IWPC模型对下肢深静脉血栓形成患者华法林初始低强度抗凝疗效的影响

Influences of IWPC Model on the Initial Anticoagulation Response of Warfarin in Deep Venous Thrombosis Patients

目的:评价国际华法林药物基因组学联合会(IWPC)模型对下肢深静脉血栓形成患者(DVT)华法林初始抗凝疗效的影响。方法:100例DVT患者随机分为两组:研究组68例和对照组32例,均给予华法林抗凝治疗。研究组患者采用荧光染色原位杂交分析技术进行CYP2C9和VKORC1基因检测,利用IWPC模型计算华法林初始剂量,并根据国际标准化比值(INR)监测结果调整华法林至合适剂量;对照组直接根据INR监测结果调整华法林至合适剂量。比较两组患者在INR首次达标时间、INR达标维持时间、华法林抗凝治疗3、5、7天INR、INR达标率和INR总达标率、7天华法林累积剂量及治疗范围时间(TTR)的差异。结果:研究组患者CYP2C9 1075A>C基因以AA型为主(91.18%),C等位基因突变率5.15%,VKORC1 1639AA型79.41%,G等位基因携带率11.03%。研究组患者INR首次达标时间较对照组明显缩短(P<0.001),INR达标维持时间明显增加(P=0.02),华法林抗凝治疗3天INR及INR达标率明显高于对照组(P=0.01),且TTR为47.27%,较对照组29.01%明显增加(P<0.001)。结论:IWPC模型有助于提高下肢深静脉血栓形成患者华法林初始抗凝疗效,但其在华法林长期抗凝中的应用价值有待于临床进一步验证。

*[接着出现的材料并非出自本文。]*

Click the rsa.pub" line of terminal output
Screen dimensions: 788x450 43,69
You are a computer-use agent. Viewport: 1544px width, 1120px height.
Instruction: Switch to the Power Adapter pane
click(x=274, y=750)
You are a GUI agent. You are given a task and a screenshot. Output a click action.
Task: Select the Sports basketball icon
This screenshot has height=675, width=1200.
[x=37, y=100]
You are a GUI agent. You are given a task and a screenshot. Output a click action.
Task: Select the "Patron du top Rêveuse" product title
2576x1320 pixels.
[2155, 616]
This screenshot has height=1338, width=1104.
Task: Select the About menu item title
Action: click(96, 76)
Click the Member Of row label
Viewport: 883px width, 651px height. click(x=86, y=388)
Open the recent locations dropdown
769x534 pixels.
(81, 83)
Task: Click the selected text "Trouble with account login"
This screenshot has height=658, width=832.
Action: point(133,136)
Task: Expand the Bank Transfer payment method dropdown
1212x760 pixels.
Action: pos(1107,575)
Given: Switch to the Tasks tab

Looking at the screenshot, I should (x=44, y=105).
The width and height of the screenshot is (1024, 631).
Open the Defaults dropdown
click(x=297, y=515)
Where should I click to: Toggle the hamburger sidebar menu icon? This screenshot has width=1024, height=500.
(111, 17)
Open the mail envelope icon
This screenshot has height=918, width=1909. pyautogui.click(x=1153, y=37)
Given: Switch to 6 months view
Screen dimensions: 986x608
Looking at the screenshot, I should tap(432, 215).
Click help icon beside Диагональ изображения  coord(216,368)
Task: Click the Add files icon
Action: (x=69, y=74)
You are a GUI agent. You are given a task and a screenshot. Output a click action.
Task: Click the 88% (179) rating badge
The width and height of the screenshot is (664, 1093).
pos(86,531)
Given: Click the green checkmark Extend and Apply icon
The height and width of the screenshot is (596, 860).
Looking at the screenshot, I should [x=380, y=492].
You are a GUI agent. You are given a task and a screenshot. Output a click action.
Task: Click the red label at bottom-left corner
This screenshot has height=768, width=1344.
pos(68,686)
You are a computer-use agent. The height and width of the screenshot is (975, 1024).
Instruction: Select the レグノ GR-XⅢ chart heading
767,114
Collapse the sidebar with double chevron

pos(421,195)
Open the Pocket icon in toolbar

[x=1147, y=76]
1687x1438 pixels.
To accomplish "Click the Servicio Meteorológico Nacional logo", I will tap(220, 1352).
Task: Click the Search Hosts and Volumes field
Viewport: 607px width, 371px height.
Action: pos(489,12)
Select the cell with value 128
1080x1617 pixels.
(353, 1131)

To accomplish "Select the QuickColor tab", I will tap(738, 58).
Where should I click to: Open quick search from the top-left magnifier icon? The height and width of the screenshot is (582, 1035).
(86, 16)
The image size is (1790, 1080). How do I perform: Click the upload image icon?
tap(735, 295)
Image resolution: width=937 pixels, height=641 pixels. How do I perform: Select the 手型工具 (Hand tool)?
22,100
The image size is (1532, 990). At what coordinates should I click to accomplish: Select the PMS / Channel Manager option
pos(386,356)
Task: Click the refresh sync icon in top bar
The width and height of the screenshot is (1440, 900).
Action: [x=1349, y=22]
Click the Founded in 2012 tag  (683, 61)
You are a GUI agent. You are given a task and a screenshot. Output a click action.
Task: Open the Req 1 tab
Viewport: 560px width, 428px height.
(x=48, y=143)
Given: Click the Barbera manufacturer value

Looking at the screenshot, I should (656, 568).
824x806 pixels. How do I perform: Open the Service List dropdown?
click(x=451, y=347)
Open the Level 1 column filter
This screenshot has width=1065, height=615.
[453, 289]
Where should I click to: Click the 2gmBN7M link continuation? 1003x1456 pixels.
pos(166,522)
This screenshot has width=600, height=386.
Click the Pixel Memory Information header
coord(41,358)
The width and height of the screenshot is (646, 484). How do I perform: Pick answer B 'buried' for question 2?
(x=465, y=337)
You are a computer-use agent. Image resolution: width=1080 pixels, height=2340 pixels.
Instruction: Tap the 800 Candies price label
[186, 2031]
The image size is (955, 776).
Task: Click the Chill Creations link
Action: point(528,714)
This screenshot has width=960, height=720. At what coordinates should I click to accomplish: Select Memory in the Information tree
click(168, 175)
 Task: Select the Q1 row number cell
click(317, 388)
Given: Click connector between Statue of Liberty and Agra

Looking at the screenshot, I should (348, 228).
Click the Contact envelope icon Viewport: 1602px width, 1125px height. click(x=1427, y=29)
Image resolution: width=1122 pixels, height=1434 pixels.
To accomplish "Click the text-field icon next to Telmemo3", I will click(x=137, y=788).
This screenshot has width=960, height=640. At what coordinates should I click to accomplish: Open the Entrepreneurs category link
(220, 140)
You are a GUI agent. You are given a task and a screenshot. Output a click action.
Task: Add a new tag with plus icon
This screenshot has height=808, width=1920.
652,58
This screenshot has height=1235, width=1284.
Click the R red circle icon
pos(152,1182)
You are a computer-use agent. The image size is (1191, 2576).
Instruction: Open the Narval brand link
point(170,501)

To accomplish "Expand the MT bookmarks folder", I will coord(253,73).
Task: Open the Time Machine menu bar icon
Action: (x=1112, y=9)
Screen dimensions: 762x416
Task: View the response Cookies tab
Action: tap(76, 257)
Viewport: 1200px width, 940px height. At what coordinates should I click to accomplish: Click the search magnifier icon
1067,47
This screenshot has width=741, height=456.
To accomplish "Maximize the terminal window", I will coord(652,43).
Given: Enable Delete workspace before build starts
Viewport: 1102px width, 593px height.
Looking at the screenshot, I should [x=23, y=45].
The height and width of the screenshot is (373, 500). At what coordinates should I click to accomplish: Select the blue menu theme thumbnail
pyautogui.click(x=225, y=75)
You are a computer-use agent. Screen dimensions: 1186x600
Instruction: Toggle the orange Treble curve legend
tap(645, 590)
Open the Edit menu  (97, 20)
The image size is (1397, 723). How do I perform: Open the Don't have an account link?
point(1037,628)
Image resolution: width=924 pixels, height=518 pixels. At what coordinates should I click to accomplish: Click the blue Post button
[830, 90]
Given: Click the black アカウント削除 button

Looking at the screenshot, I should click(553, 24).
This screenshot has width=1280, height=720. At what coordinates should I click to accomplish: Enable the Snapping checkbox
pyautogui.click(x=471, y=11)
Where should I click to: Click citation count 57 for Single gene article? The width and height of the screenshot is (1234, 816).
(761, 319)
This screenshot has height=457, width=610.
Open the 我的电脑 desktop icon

Objective:To assess the influences of IWPC model on initial anticoagulant therapy with warfarin in deep venous thrombosis (DVT).Methods:A total of 100 patients with DVT were randomly divided into the study group (68 cases) and the control group (32 cases).They received warfarin and the doses of warfarin were regulated to the proper maintain doses by the results of international normalized ratio (INR).All patients' CYP2C9 and VKORC1 genetic polymorphisms in the study group were detected by fluorescence in situ hybridization FISH and the initial dosages of warfarin were calculated by the IWPC model.The differences between the two groups were compared on the first time to target INR,the time of INR maintained in target,the INR and INR targeted rate in the third,fifth and seventh days of warfarin anticoagulation,the total INR targeted rate within seven days,the warfarin total doses within the first seven days and the time in therapeutic range (TTR).Results:In the study group,AA was 91.18% in CYP2C9 1075A>C with C allelic frequency at 5.15%,the VKORC1 1639AA was 79.41% with G allelic frequency at 11.03%.Compared with the control group,the study group showed shorter first time totarget INR (P<0.001),longer time of INR maintained in target (P=0.02) and higher INR and INR targeted rate in the third day (P=0.01).TTR in the study group was 47.27%,which was higher than that (29.01%) in the control group (P<0.001).Conclusion:The individualized medication based on CYP2C9 and VKORC1 gene detection can improve the initial anticoagulation response of warfarin in patients with deep venous thrombosis,but its value for long time needs further verification in clinic.